DKT tersebut termasuk dalam rangkaian kegiatan Bulan Literasi Sistem Resi Gudang yang berlangsung selama sebulan (22 Mei–22 Juni 2023). Bulan Literasi Sistem Resi Gudang telah dibuka Wakil Menteri Perdagangan Jerry Sambuaga secara resmi di Subang, Jawa Barat beberapa waktu lalu.
Olvy memandang, pemanfaatan Sistem Resi Gudang sebagai mekanisme pembiayaan berbasis komoditas dapat mendukung kegiatan eksportir komoditas yang telah dapat diresigudangkan.
Saat ini, telah muncul pengelola gudang dan pelaku Sistem Resi Gudang yang merupakan pelaku ekspor atau eksportir untuk beberapa komoditas, seperti kopi, rumput laut, beras organik, ikan, dan timah.
Komoditas yang disimpan dapat dijadikan pembiayaan sehingga aktivitas perusahaan dapat tetap berjalan.
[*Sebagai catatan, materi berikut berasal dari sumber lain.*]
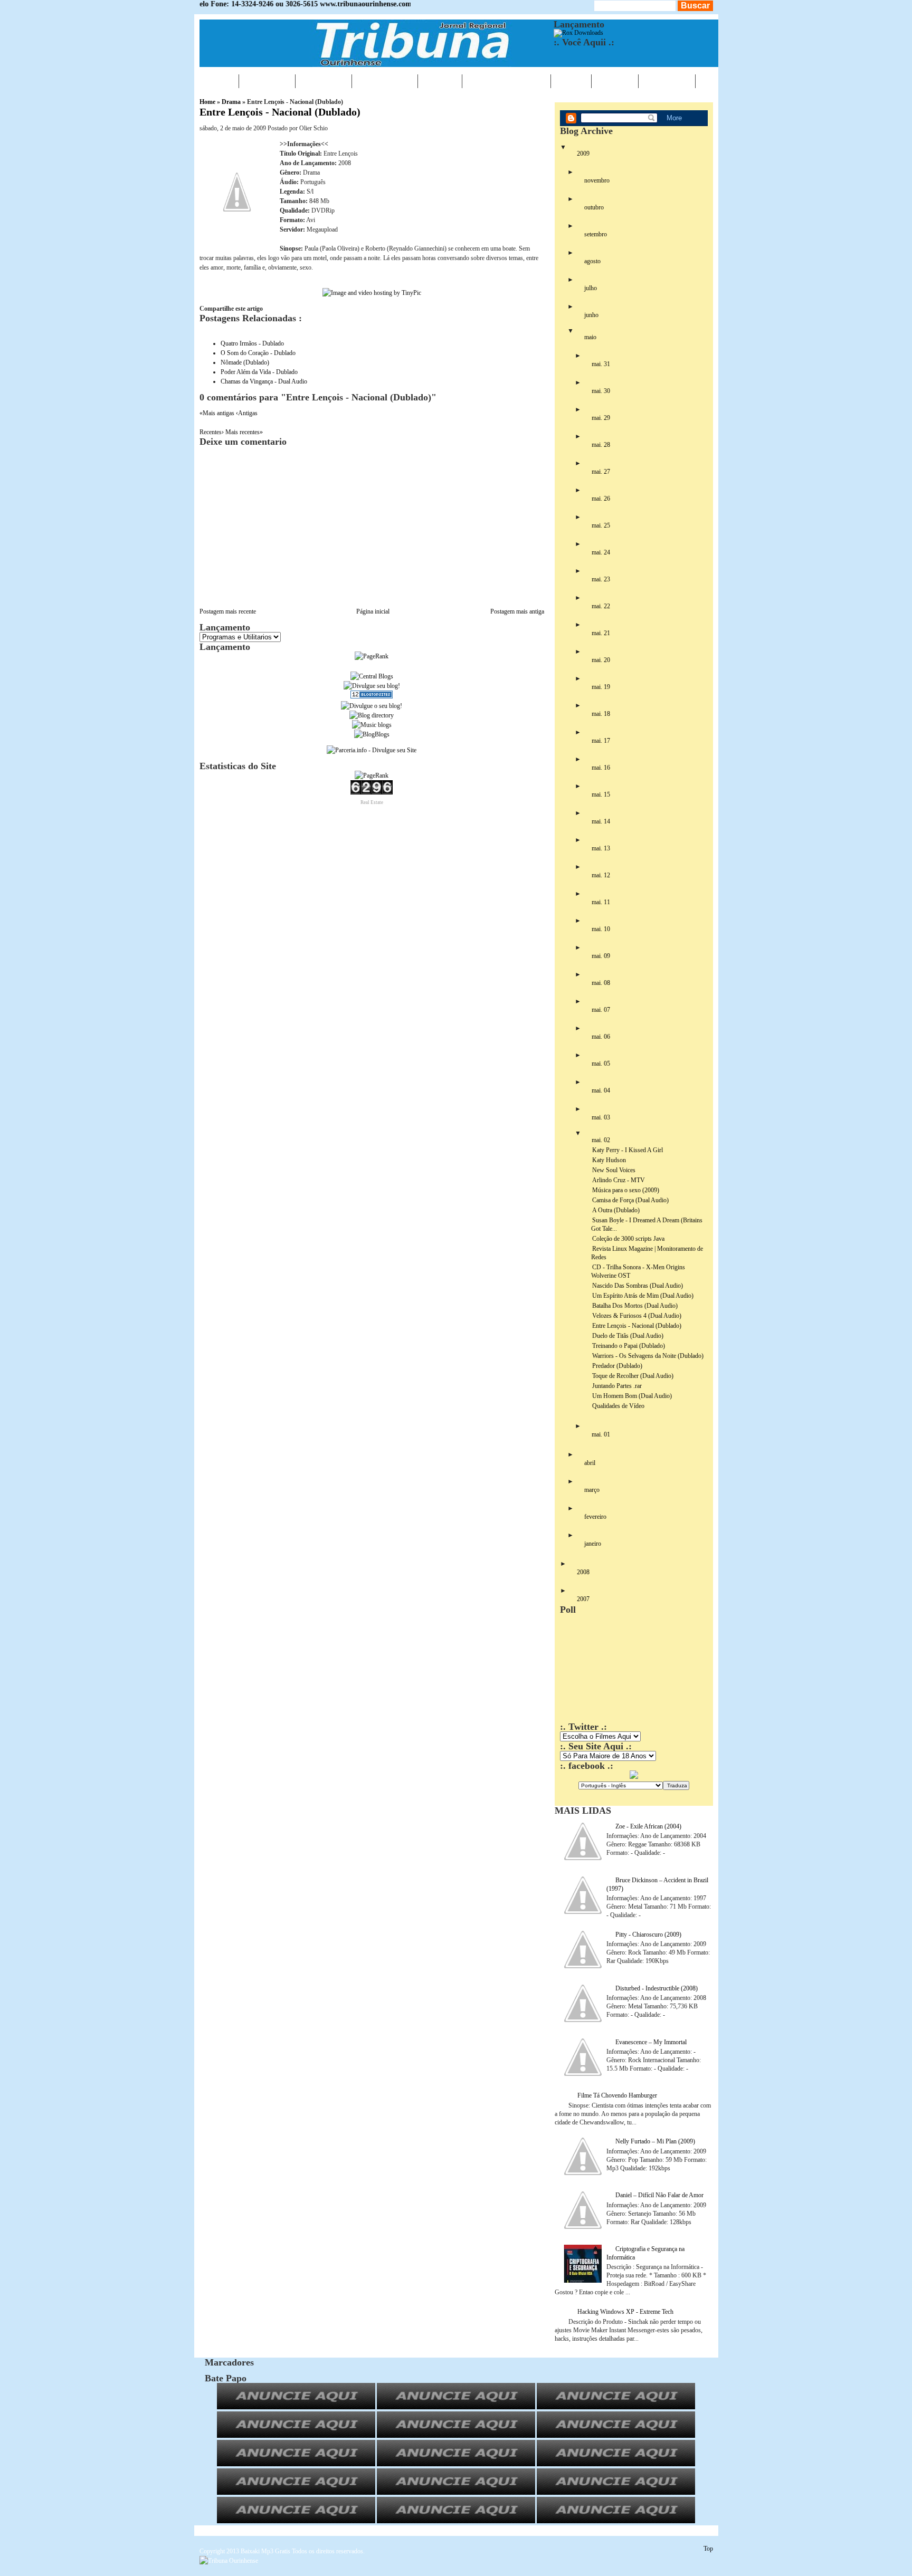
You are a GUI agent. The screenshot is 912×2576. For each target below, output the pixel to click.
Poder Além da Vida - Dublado (259, 372)
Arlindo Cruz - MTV (618, 1180)
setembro (595, 234)
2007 (583, 1599)
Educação (384, 80)
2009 (583, 153)
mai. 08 (601, 983)
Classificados (506, 80)
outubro (594, 207)
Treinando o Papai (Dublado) (628, 1345)
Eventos (323, 80)
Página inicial (373, 611)
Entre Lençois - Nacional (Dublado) (280, 112)
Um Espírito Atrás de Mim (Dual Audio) (643, 1295)
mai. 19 (601, 687)
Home (219, 80)
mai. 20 (601, 660)
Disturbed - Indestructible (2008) (656, 1988)
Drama (231, 102)
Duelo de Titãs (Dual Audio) (627, 1335)
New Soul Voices (613, 1170)
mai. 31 (601, 364)
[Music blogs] (372, 725)
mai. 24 (601, 552)
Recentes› (212, 432)
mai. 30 (601, 391)
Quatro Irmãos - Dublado (252, 343)
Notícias (267, 80)
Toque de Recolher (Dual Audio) (632, 1376)
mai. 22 (601, 606)
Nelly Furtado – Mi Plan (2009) (655, 2141)
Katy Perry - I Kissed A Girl (627, 1150)
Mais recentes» (244, 432)
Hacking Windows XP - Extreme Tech (625, 2311)
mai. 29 (601, 418)
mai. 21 (601, 633)
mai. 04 (601, 1090)
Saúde (440, 80)
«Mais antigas (218, 413)
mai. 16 (601, 767)
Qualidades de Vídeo (618, 1406)
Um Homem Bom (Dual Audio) (632, 1396)
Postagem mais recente (228, 611)
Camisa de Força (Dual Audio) (630, 1200)
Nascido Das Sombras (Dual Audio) (637, 1285)
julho (590, 288)
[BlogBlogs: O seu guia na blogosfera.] (372, 734)
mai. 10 (601, 929)
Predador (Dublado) (617, 1366)
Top (708, 2548)
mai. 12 (601, 875)
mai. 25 (601, 525)
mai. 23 (601, 579)
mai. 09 (601, 956)
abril (589, 1463)
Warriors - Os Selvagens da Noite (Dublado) (648, 1355)
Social (615, 80)
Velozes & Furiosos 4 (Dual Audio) (636, 1315)
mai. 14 (601, 821)
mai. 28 (601, 444)
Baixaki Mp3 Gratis (265, 2551)
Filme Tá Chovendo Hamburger (617, 2095)
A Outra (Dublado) (616, 1210)
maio (590, 337)
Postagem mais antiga (517, 611)
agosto (592, 261)
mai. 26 (601, 498)
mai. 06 (601, 1036)
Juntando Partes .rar (617, 1386)
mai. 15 (601, 794)
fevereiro (595, 1516)
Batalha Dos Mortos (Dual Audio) (635, 1305)
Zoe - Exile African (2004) (648, 1826)
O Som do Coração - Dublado (258, 353)
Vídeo (571, 80)
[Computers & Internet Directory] (371, 715)
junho (591, 315)
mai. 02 (601, 1140)
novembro (597, 180)
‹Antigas (247, 413)
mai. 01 (601, 1434)
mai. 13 (601, 848)
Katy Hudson (609, 1160)
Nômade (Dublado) (245, 362)
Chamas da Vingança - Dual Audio (264, 381)
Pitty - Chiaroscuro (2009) (648, 1934)
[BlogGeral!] (372, 686)
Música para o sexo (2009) (625, 1190)
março (592, 1489)
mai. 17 (601, 740)
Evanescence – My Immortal (651, 2042)
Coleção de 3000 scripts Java (628, 1238)
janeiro (592, 1543)
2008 (583, 1572)
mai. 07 (601, 1009)
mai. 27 (601, 471)
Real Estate (371, 802)
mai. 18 (601, 713)
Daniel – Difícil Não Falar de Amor (659, 2195)
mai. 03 (601, 1117)
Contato (667, 80)
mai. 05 (601, 1063)
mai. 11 (601, 902)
Hal ini diharapkan dapat diterapkan pelaku usaha lain dalam meningkatkan kinerja perusahaan.
Sebagai contoh terkini, pada pembukaan Bulan Literasi Sistem Resi Gudang, Wamendag Jerry melepas ekspor 19,2 ton kopi robusta dari gudang Sistem Resi Gudang Kabupaten Subang ke Mesir dan Libanon serta melepas ekspor 9.5 ton kakap Angkoli dari gudang SRG Kabupaten Probolinggo ke Australia.
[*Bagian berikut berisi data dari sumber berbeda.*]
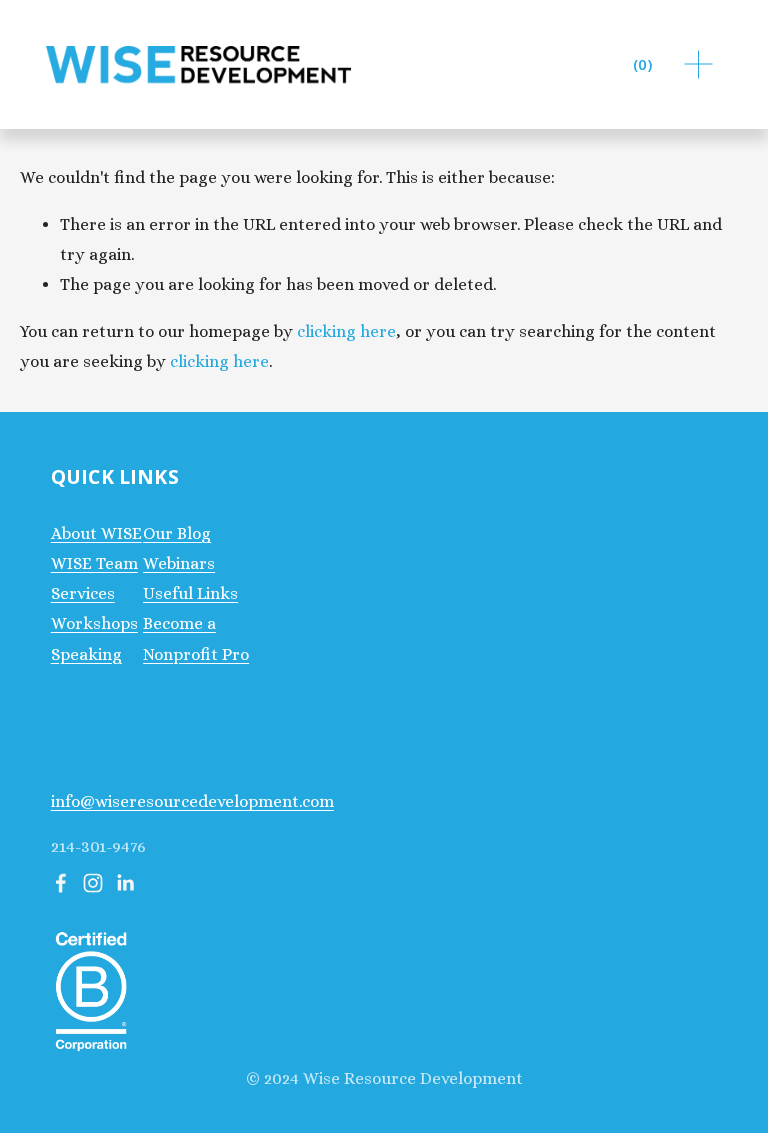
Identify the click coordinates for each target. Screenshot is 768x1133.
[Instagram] (93, 883)
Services (83, 593)
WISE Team (94, 563)
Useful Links (190, 593)
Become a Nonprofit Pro (196, 638)
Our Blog (177, 533)
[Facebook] (61, 883)
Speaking (86, 654)
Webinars (179, 563)
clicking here (346, 331)
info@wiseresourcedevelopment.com (192, 801)
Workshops (94, 623)
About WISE (96, 533)
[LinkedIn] (125, 883)
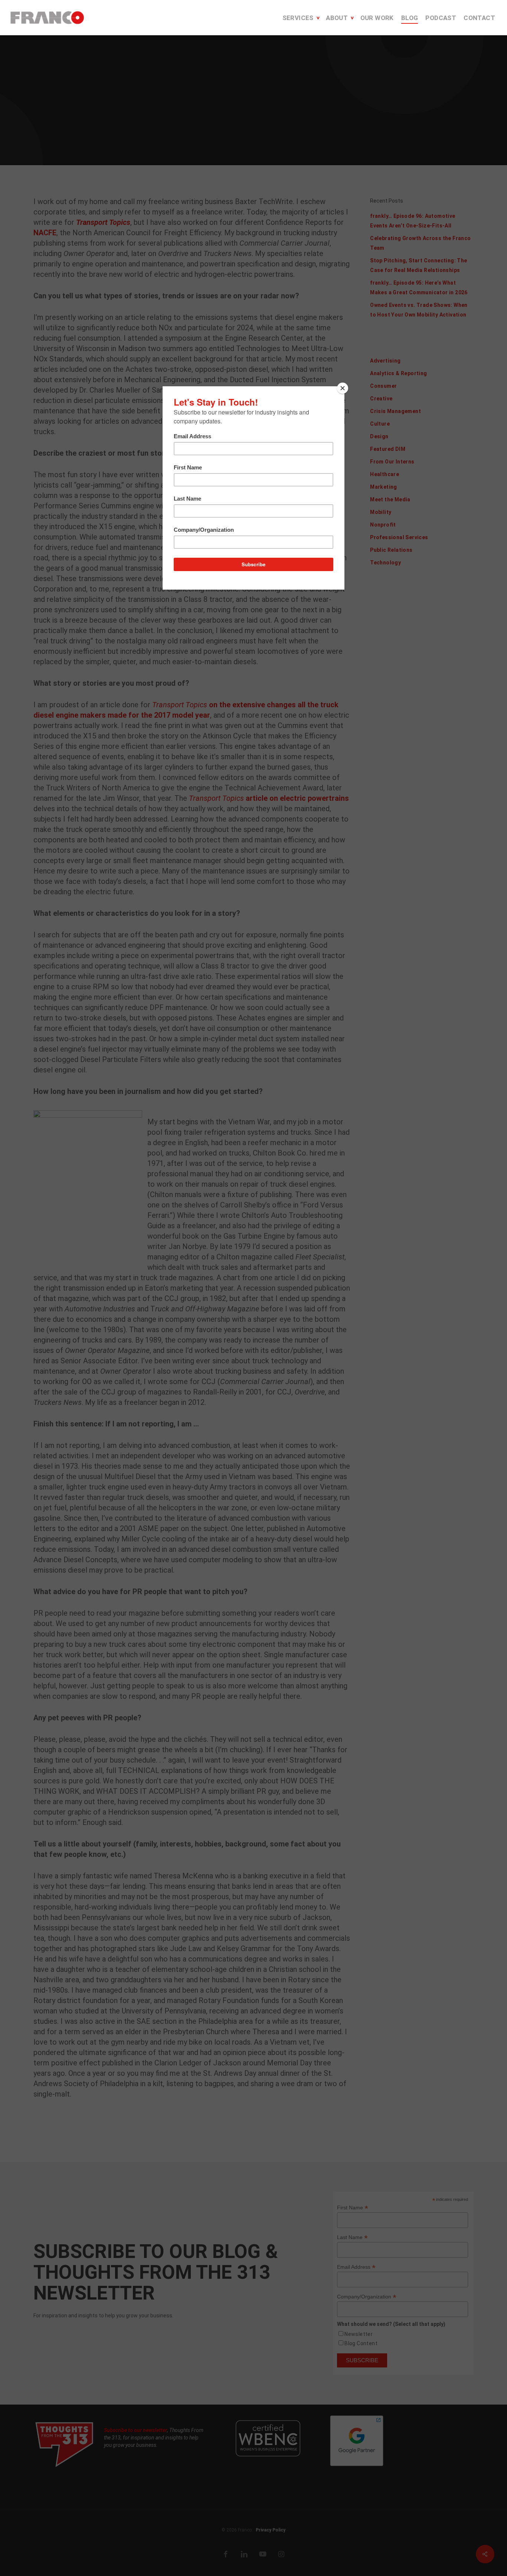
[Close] (342, 388)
Di samping itu, kisah sukses ekspor komoditas dari gudang Sistem Resi Gudang juga terjadi di beberapa daerah, yaitu Aceh (kopi), Jawa Timur (ikan dan rumput laut), Jawa Tengah (beras dan timah), Jawa Barat (kopi), Sulawesi Selatan (ikan dan rumput laut), Sumatera Barat (gambir), dan Kepulauan Bangka (timah).
Pengalaman tersebut menunjukkan Sistem Resi Gudang bukan hanya sebagai sarana tunda jual, tetapi juga dapat memberikan solusi peningkatan ekspor dan memastikan komoditas Indonesia dapat menduduki tempat yang baik di pasar global.
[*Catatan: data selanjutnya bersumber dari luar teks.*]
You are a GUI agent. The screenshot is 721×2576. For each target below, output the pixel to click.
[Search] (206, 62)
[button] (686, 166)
Olvy memandang, beragam permasalahan dihadapi pelaksanaan Sistem Resi Gudang. Mulai dari SRG yang saat ini baru mengakomodasi 20 komoditas, lokasi implementasi Sistem Resi Gudang perlu diperluas, perlunya pembiayaan yang cepat dan ekonomis, dukungan pemerintah daerah yang belum maksimal, hingga perlunya meningkatkan peran badan pengawas yang melingkupi setiap penjuru Indonesia.
”Persoalan ini tentu memerlukan koordinasi dan tindak lanjut yang berkesinambungan antarinstansi yang terlibat. Melalui DKT dengan seluruh pemangku kepentingan, Bappebti dapat memperoleh masukan dan saran serta rumusan untuk mengakselerasi implementasi Sistem Resi Gudang di Indonesia,” tegas Olvy.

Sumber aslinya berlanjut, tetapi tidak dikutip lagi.